## What you should do
Copy down the lines exactly, starting with the line that contains "This screenshot has height=417, width=700." and going on through the line that contains "at that location.", and leave the pictures out of your answer.

BEGIN Record set

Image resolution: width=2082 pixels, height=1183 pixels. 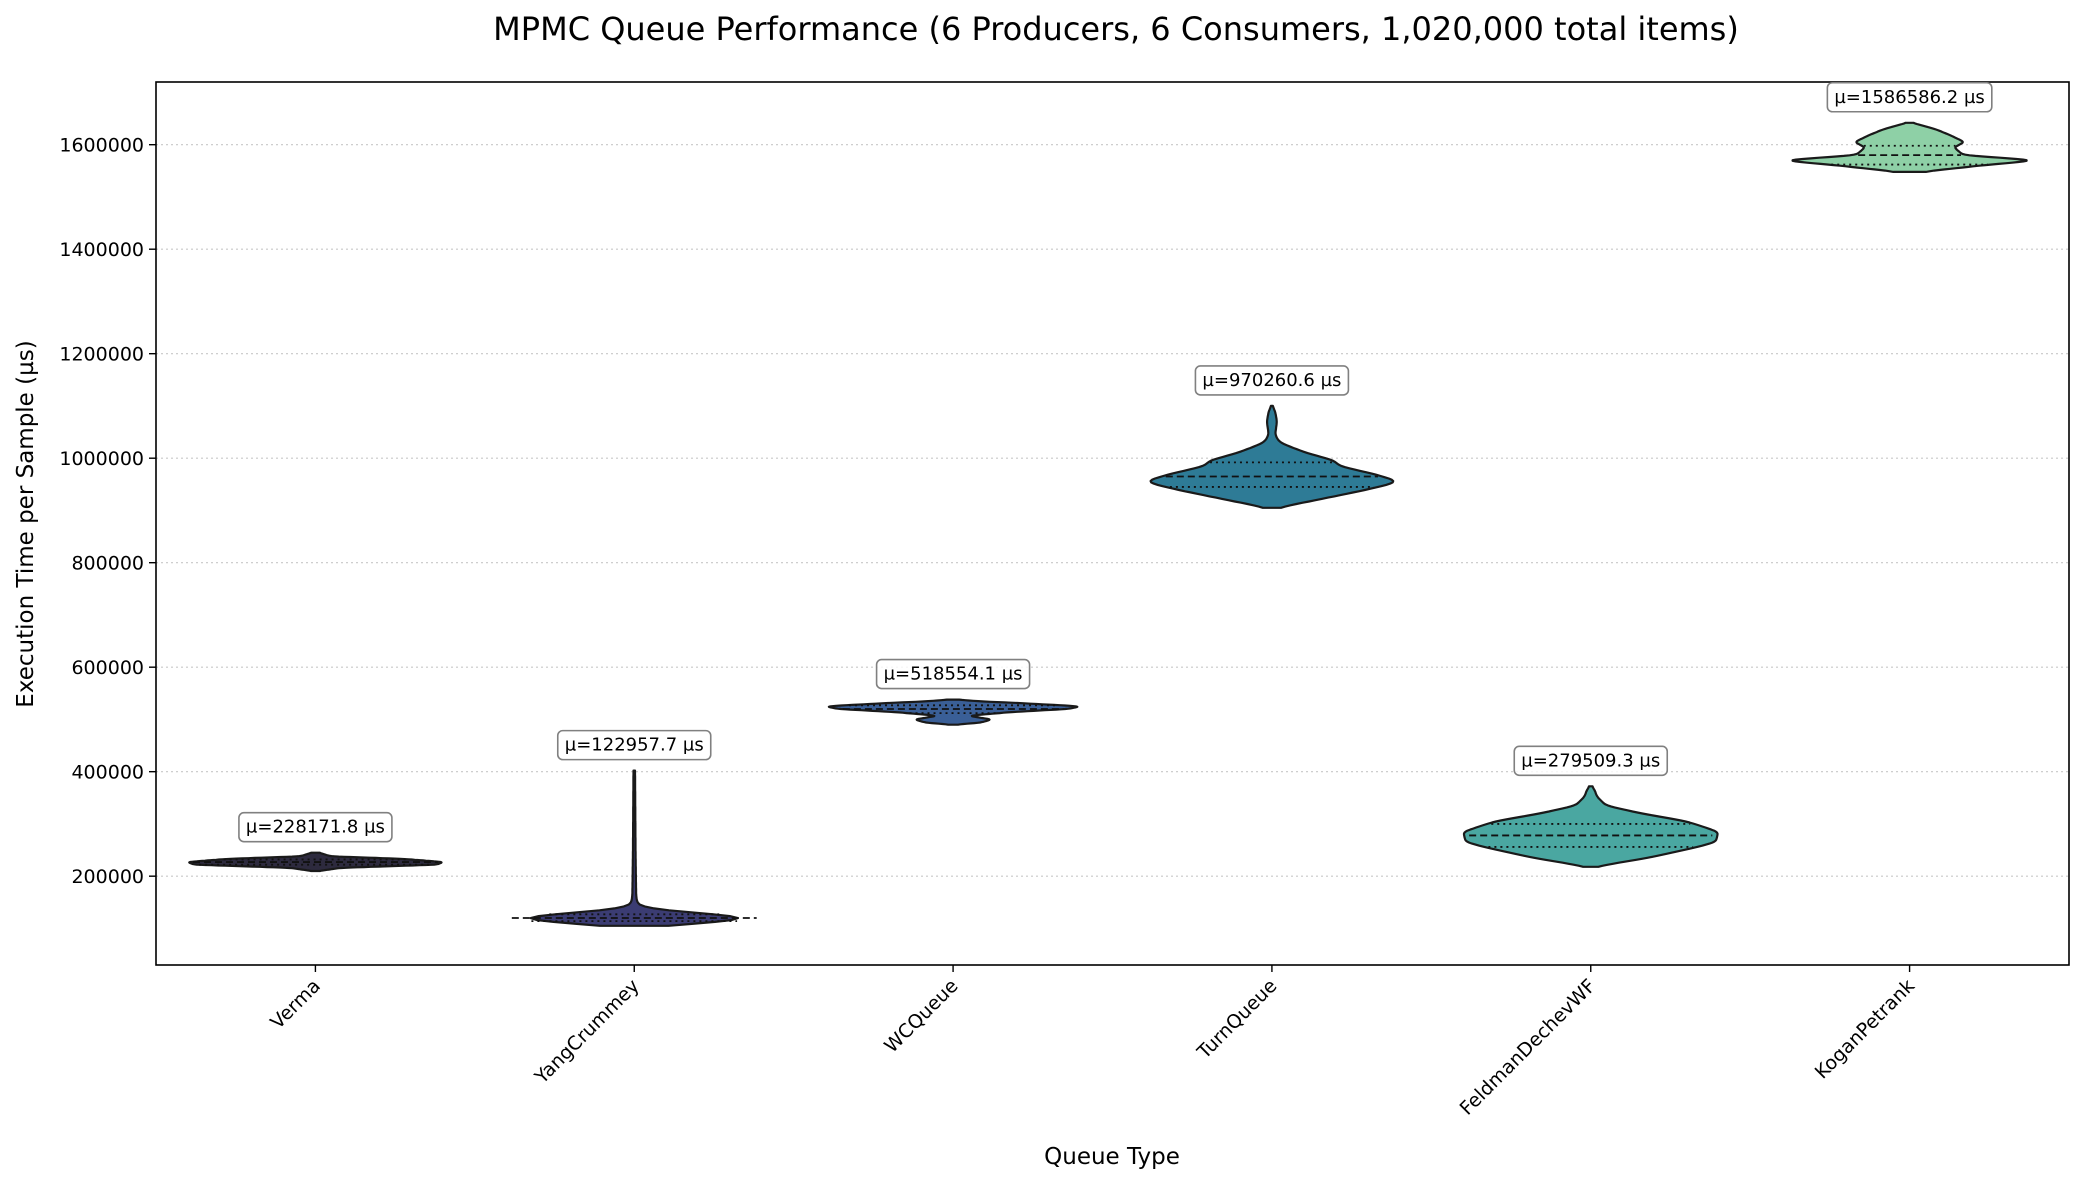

END Record set
BEGIN Record set

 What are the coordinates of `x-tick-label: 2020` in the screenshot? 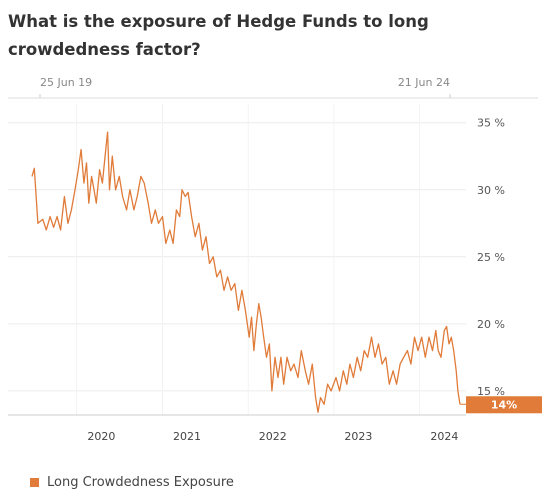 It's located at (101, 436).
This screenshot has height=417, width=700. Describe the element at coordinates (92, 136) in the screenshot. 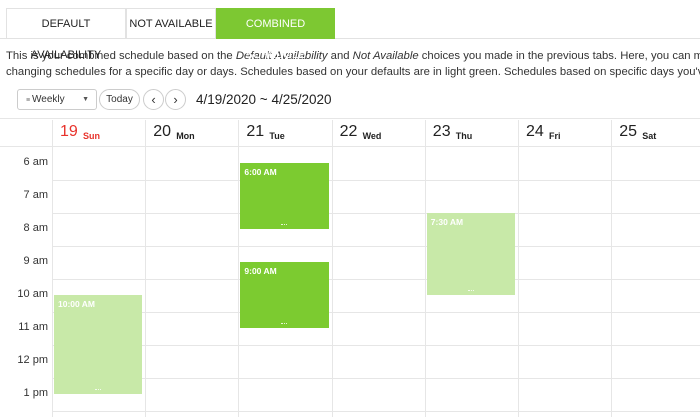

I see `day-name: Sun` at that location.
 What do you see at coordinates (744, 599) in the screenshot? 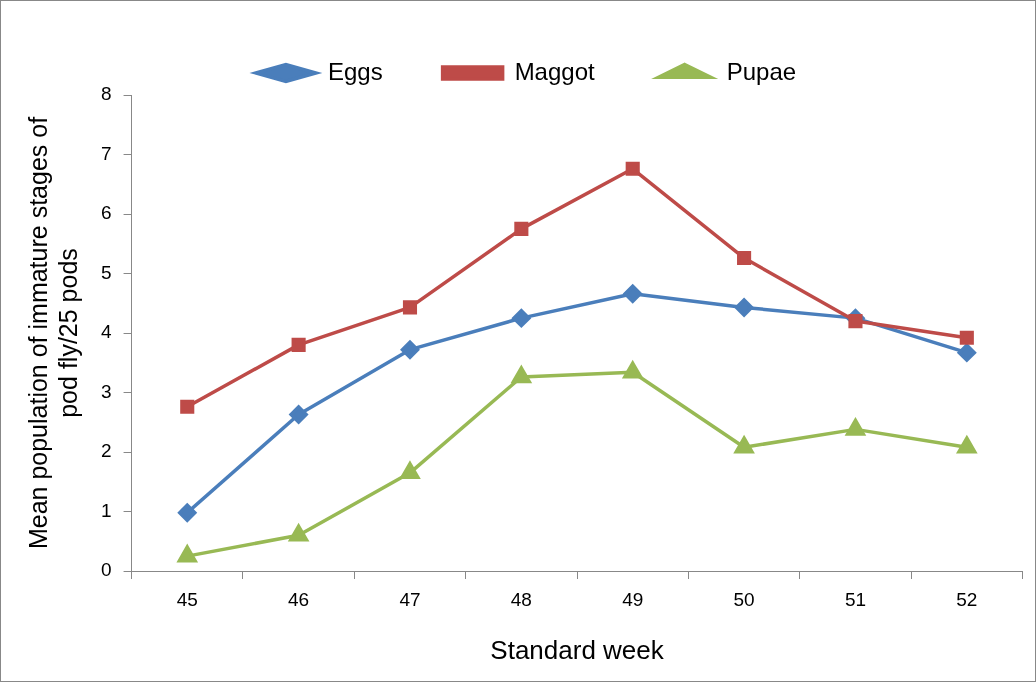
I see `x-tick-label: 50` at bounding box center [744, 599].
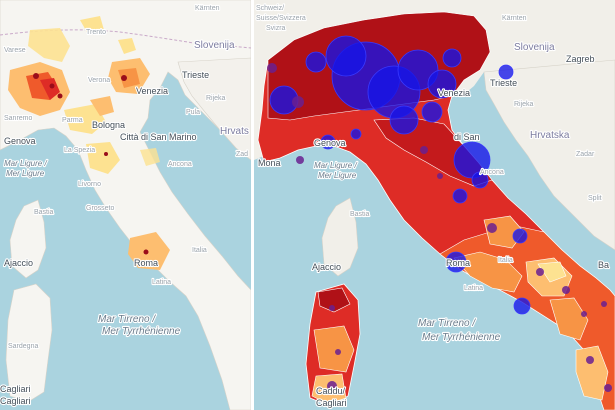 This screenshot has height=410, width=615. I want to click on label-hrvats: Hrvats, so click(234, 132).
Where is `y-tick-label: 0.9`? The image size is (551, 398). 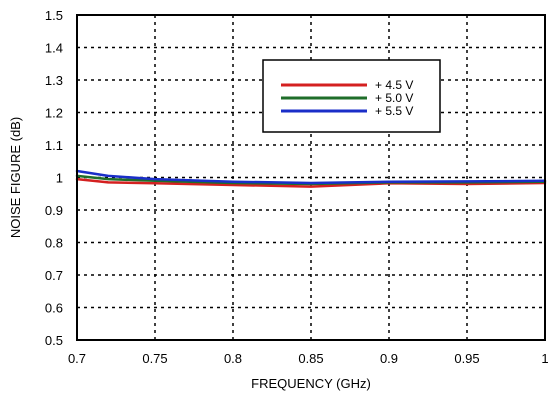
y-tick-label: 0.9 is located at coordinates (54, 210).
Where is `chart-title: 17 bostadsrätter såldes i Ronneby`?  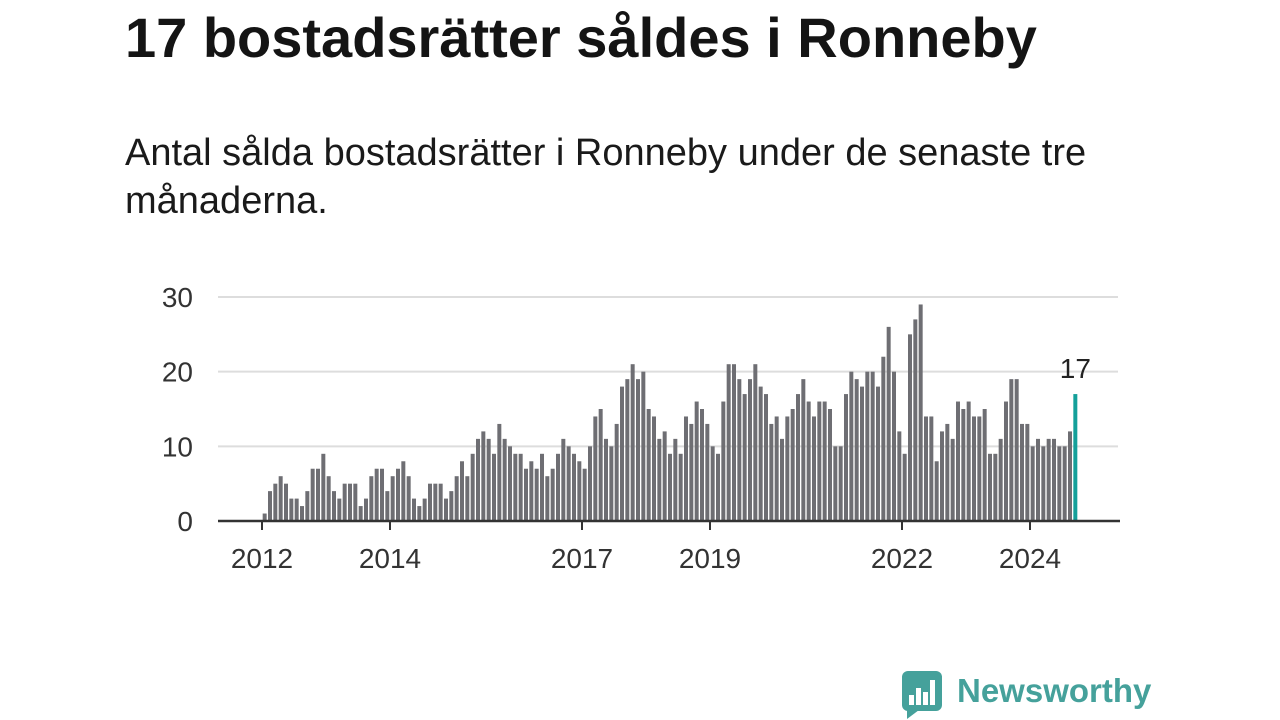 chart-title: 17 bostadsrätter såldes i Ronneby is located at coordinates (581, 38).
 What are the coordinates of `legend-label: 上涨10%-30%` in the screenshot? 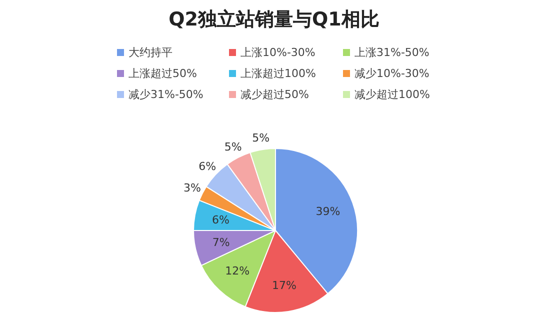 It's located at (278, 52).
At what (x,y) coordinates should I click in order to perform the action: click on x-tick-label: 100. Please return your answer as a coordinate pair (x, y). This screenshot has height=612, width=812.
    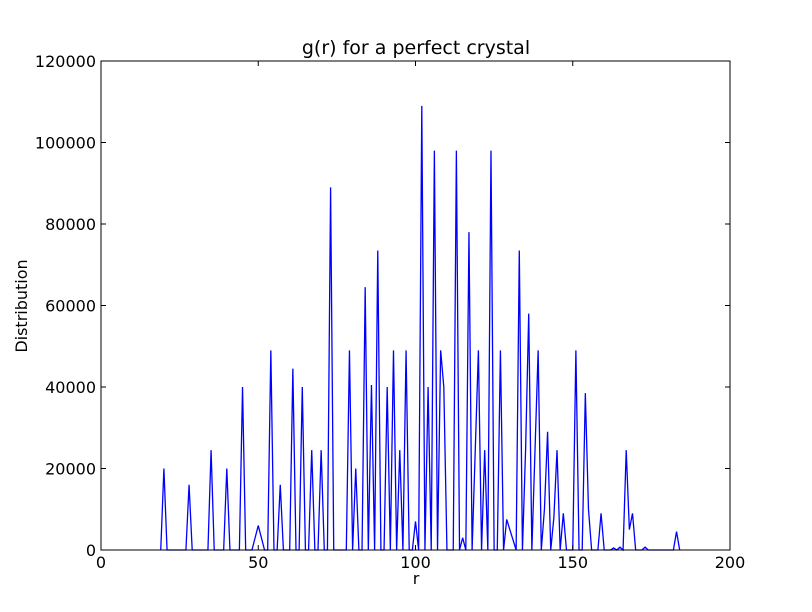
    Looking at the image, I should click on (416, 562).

END Record set
BEGIN Record set

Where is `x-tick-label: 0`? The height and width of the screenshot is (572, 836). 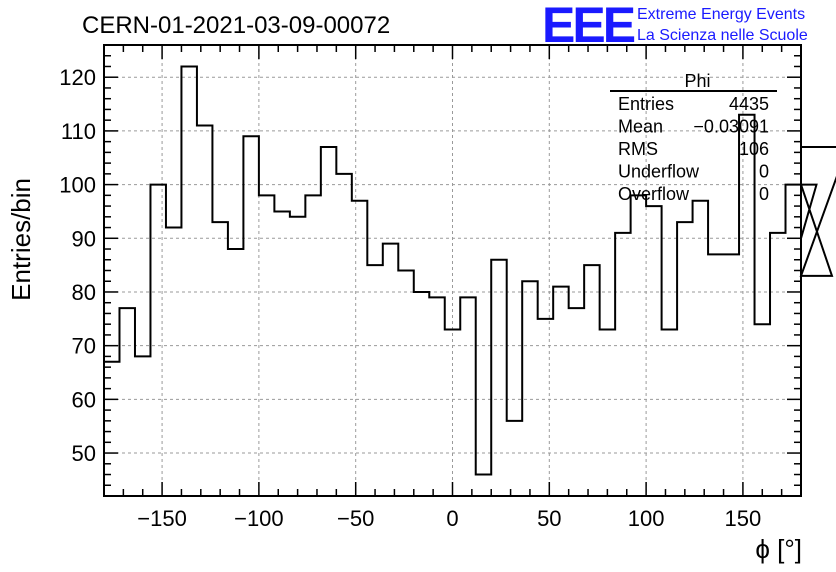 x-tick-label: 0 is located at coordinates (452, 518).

END Record set

## Task result
This screenshot has height=417, width=700. Describe the element at coordinates (92, 136) in the screenshot. 

I see `day-name: Sun` at that location.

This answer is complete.